Thirty years on, we may need fresh inspiration if the American public is ever going to embrace more responsible action on climate change. There are high hurdles to overcome, including the splintering of the media landscape, the rapid spread of online misinformation, and the ascendancy of political leaders (including the president) who deny the science of global warming. Following in Hansen’s footsteps, the next generation of scientists— especially those whose research points to new solutions—could continue to help lift the fog around this issue and galvanize more people to take action. Despite the seemingly anti-science political climate, Americans still consider scientists to be one of their most trusted sources of information (second only to members of the military).

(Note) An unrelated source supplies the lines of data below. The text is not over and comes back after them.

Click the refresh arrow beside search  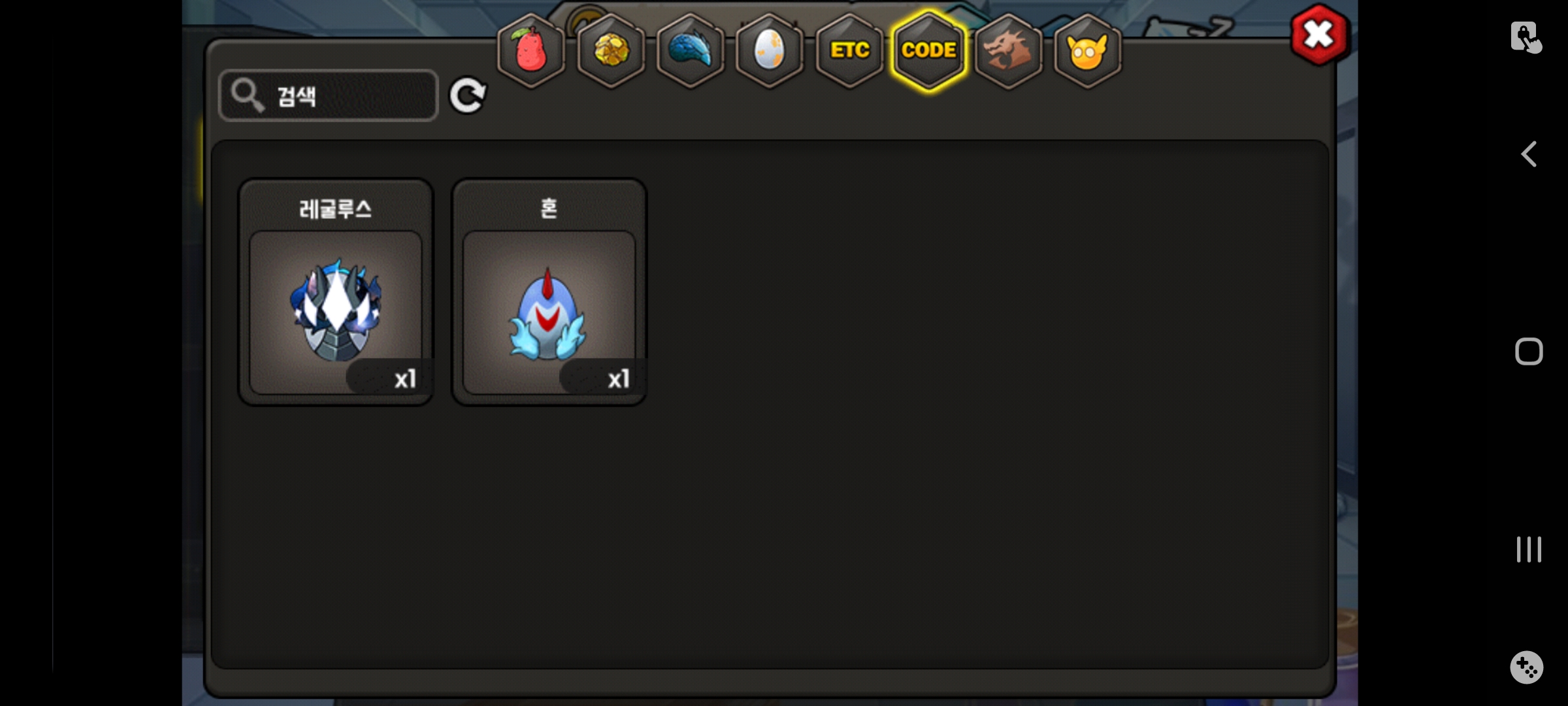(468, 96)
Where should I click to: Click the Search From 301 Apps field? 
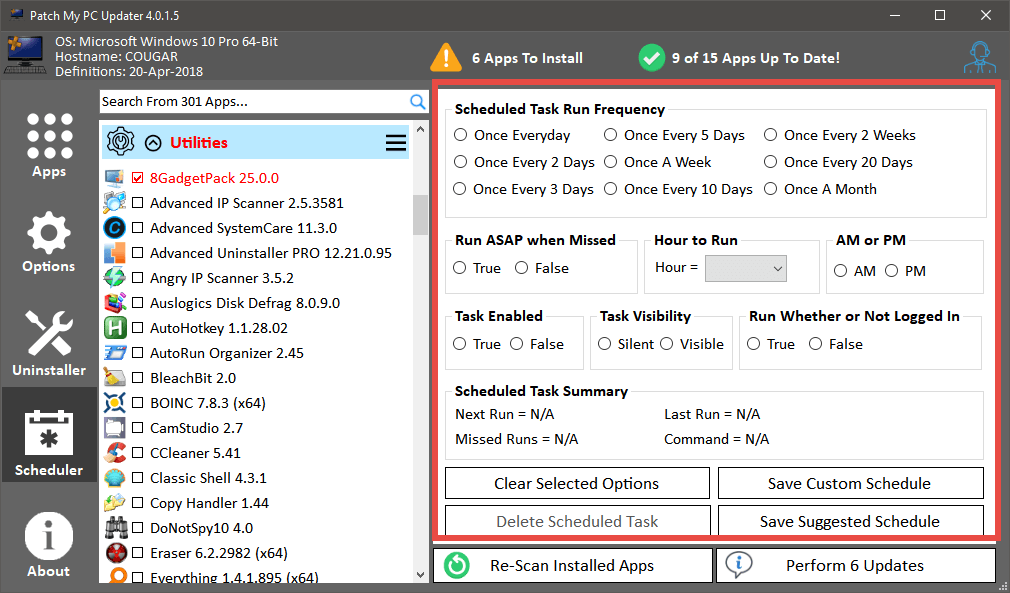253,101
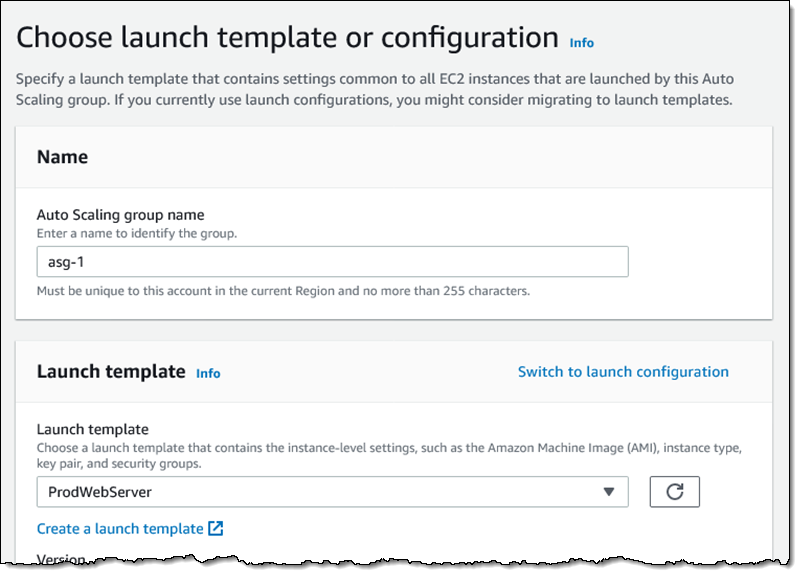Click the refresh launch templates icon button
This screenshot has height=575, width=800.
click(x=674, y=492)
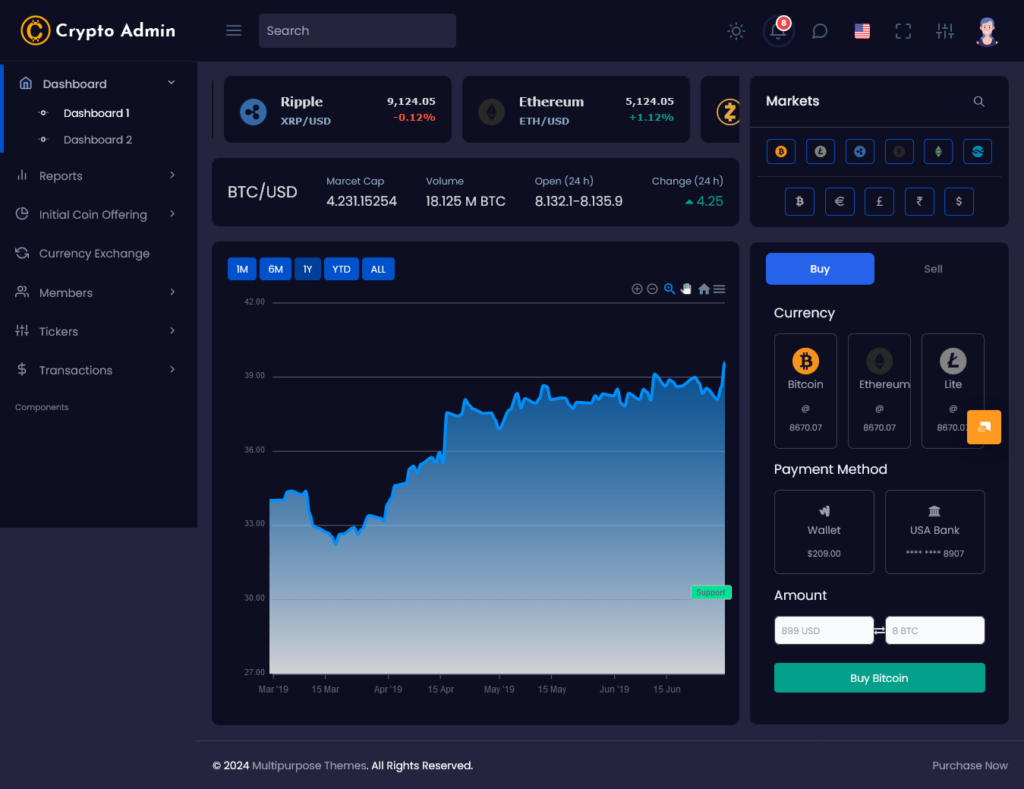Type in the 899 USD amount field
1024x789 pixels.
point(824,629)
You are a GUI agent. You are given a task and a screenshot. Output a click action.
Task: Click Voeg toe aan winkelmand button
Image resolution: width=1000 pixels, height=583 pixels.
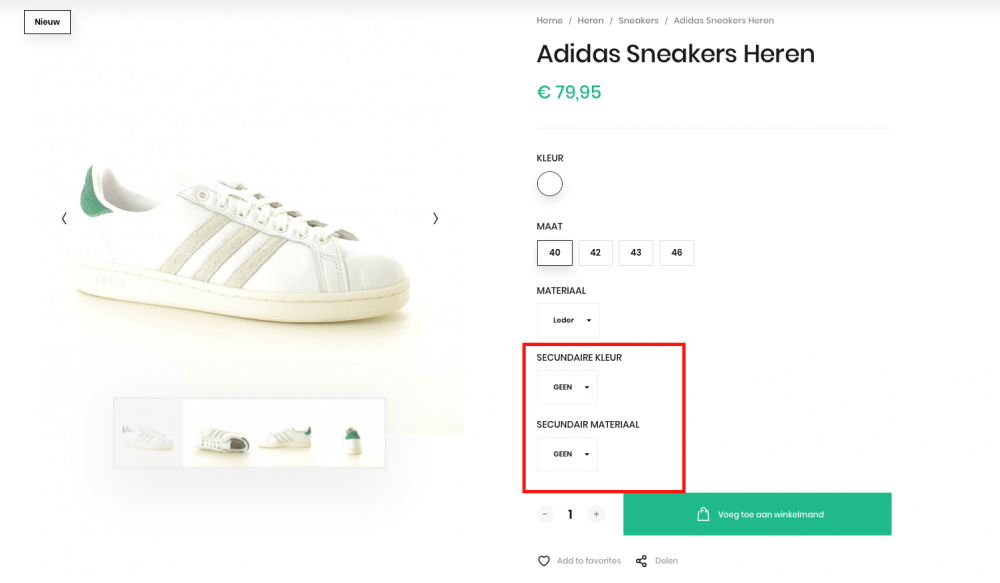[757, 514]
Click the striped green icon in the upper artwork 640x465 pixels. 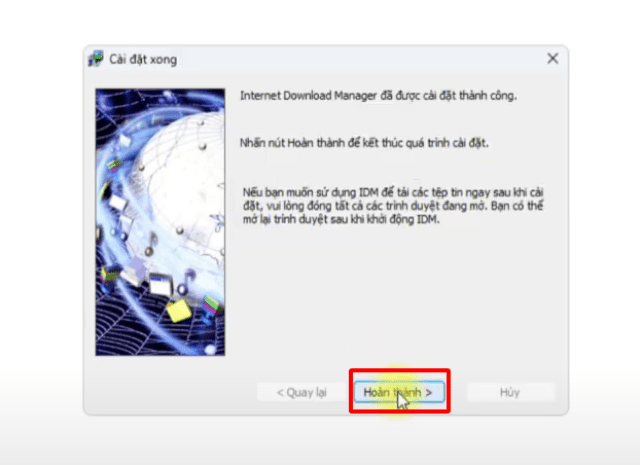(x=115, y=165)
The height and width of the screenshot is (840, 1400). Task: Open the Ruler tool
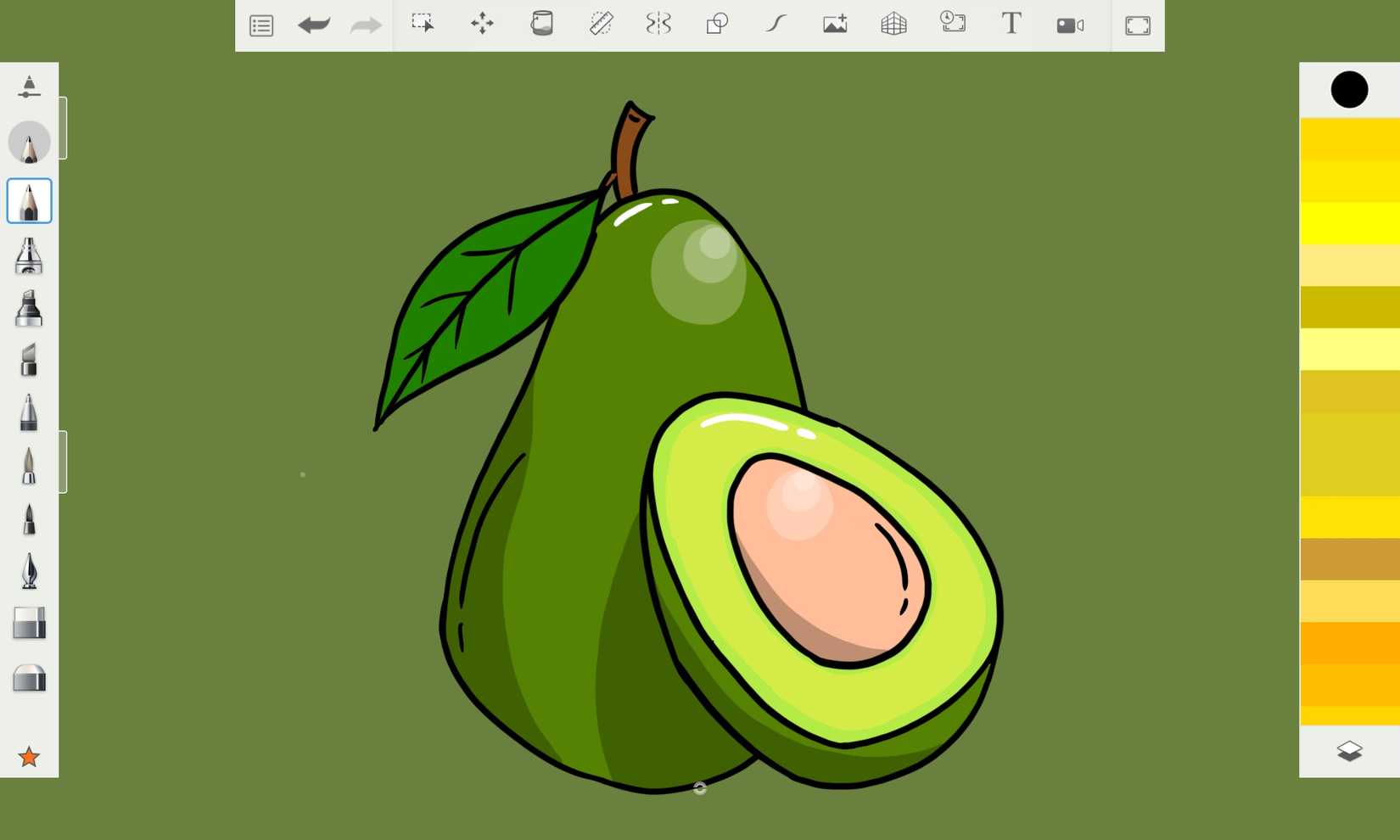[600, 25]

Yet, both by choice and by default, people hear little about the workings of the scientific community. And too often, messages about climate change offer more doom than hope.
After Atkins’ oldest son was born in 2007—nearly 20 years after he first heard about global warming as a boy in North Carolina—he left his job as a mental health worker and dedicated his career to studying how ecosystems in the Southeast would respond to climate change. Two years ago, he finished a Ph.D. in environmental sciences from the University of Virginia. Last month, he wrote a blog post on the scientific website PLOS called “Carbon Dioxide: An Autobiography.” In it, he observed that carbon dioxide concentrations have risen by 60 parts per million in his lifetime and that the 20 warmest years on record have happened since 1995, when Atkins was a teenager. When he travels around rural Virginia collecting data on stream chemistry, he sometimes meets people who ask about climate change, at least indirectly, in a conversation about fish or water. He tries to describe the tangible impacts: what’s happening to forests and rivers in the region as the heat rises. “I don’t think alarmism really is the way to communicate this,” he said. “Finding mutual common ground is always better.”